A lot of you will be incredibly disappointed when you try and tune into Fringe, Hell's Kitchen, and other Fox programs this week and see a bunch of overpaid meatheads throwing a ball around a field instead of your favorite programs. But before you dismiss baseball and the World Series, know this: baseball has a lot more in common with TV than you think.
So check out these pointers and become a fake baseball expert in no time simply by applying what you know about television to what some call America's most boring sport.
Think of the Giants as Parks and Recreation; they had the individual parts for a few seasons, but didn't really shine until recently. Can't you just see Tim Lincecum as Amy Poehler with that goofy grin? Or Pablo Sandoval as Aziz Ansari, always providing the laughs? Yeah, me neither, but I'm trying.
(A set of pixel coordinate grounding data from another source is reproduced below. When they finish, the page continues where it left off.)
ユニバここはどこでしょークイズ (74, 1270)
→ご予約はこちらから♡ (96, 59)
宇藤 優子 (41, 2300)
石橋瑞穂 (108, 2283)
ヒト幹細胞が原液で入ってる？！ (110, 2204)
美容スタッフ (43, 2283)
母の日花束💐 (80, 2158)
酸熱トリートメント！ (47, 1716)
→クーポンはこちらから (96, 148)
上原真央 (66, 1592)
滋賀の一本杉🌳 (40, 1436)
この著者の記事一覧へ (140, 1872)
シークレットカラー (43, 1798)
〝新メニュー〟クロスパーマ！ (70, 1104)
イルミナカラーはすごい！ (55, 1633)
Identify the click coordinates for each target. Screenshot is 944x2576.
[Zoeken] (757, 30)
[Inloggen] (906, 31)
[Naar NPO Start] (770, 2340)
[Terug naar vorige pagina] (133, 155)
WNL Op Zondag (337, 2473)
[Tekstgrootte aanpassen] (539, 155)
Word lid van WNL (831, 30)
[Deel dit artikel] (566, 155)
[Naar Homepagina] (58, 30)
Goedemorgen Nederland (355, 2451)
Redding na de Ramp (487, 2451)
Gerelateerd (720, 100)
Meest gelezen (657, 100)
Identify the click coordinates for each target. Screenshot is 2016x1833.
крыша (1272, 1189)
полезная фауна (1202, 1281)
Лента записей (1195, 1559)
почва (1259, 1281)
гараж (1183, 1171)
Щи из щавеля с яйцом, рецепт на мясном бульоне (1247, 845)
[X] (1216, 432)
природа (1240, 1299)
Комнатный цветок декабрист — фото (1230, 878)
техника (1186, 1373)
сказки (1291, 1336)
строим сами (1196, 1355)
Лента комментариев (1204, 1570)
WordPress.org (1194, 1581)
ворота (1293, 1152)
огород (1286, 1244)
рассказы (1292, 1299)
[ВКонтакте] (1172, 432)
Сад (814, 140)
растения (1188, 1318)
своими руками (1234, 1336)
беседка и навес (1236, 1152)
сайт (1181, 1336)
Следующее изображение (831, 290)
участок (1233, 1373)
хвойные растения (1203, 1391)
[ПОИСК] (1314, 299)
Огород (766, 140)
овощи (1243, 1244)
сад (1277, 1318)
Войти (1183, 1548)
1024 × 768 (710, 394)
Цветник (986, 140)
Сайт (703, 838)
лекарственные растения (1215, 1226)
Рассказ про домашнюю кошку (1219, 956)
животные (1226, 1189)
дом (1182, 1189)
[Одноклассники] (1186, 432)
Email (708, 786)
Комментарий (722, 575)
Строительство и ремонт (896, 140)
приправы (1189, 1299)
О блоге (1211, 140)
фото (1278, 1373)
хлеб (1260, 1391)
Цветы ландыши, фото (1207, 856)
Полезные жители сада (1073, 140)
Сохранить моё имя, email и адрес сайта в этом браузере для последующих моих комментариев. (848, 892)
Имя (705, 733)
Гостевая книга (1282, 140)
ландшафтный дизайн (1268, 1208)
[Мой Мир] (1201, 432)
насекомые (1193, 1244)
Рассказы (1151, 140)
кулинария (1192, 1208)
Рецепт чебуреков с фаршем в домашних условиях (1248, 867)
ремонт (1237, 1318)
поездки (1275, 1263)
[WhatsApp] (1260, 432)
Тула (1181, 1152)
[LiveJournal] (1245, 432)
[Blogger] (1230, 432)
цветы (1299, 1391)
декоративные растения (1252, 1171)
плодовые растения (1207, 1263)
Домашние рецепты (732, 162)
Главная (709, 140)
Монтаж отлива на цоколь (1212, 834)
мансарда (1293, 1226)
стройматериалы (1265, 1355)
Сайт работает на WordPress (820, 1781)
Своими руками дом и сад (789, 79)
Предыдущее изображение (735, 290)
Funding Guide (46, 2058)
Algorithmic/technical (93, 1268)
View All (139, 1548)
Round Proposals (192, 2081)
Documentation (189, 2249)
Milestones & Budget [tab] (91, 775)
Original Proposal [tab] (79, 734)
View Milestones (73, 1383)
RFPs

As for the Rangers? I'm comparing them to Fringe as the Rangers are just getting better and better each year. Both the show and the team have worked off a core idea to get better, and both are hitting their stride at the right time.
Cliff Lee, starting pitcher for the Rangers is like... Betty White
What do shows do when they need a little boost in the ratings? They go to White, the veteran actress who brings in the eyeballs. Lee has been in a similar scenario. One of the best pitchers over the last few seasons, Lee was traded to teams with postseason aspirations: last year the Indians traded him to the Phillies (who went to the World Series) near the trade deadline, and this year he went from slumping Seattle to the first-place Rangers. He's baseball's number-one guest star.
Michael Young, third baseman for the Rangers, and Aubrey Huff, first baseman for the Giants are like... Kyle Chandler
Like Huff and Young, Chandler is always a bridesmaid and never a bride... until this season. As the star of Friday Night Lights, Chandler went several seasons without any award recognition until this summer, when he finally got an Emmy nod for his portrayal of Coach Taylor. Both Young and Huff have had a similar journey; this is the first time each of them have been in the playoffs after nearly 1500 games in the majors. Chandler didn't win the big prize, but one of these two will.
Josh Hamilton, outfielder for the Rangers is like... Jonathan Rhys Meyers
Hamilton was a boon for my fantasy team, but drafting didn't come without caution. The Rangers' MVP had a rocky road to the majors, with a rock-bottom stint in a trailer doing crack cocaine. Yikes. The Tudors star Meyers has always had talent, but he's also always had a passion for drugs and booze, and entered rehab in May. Thankfully, both Meyers and Hamilton are cleaning up and finally fulfilling that potential we always knew they could. I suspect Meyers is also a top pick for many females' fantasy teams, too.
Brian Wilson, closer for the Giants is like... Joaquin Phoenix
Never mind the fact that both of them have big, fat black beards. Each of these dudes is seriously weird-o-rama. Phoenix is best known for his famous space-cadet interview with David Letterman, which was later revealed to be intentional. Wilson does similar things with interviews, often pranking sports talking heads with interesting surprises, such as "The Machine."
Fast forward to the 7:15 mark for the weirdness.
Bengie Molina, catcher for the Giants, is like... Jon Hamm
Yes, this is the only time that pudgy Molina will ever be in the same sentence with the studly Hamm, but hear me out. Both are shoo-ins for being on a winning team this year. Hamm stars on Mad Men and frequently guests on 30 Rock, two annual frontrunners for major awards (Man Men won the Emmy this year). Molina was actually traded from the Giants to the Rangers this season, meaning no matter what happens, he's going to get a World Series ring. But don't worry, you'll never mistake the two for each other.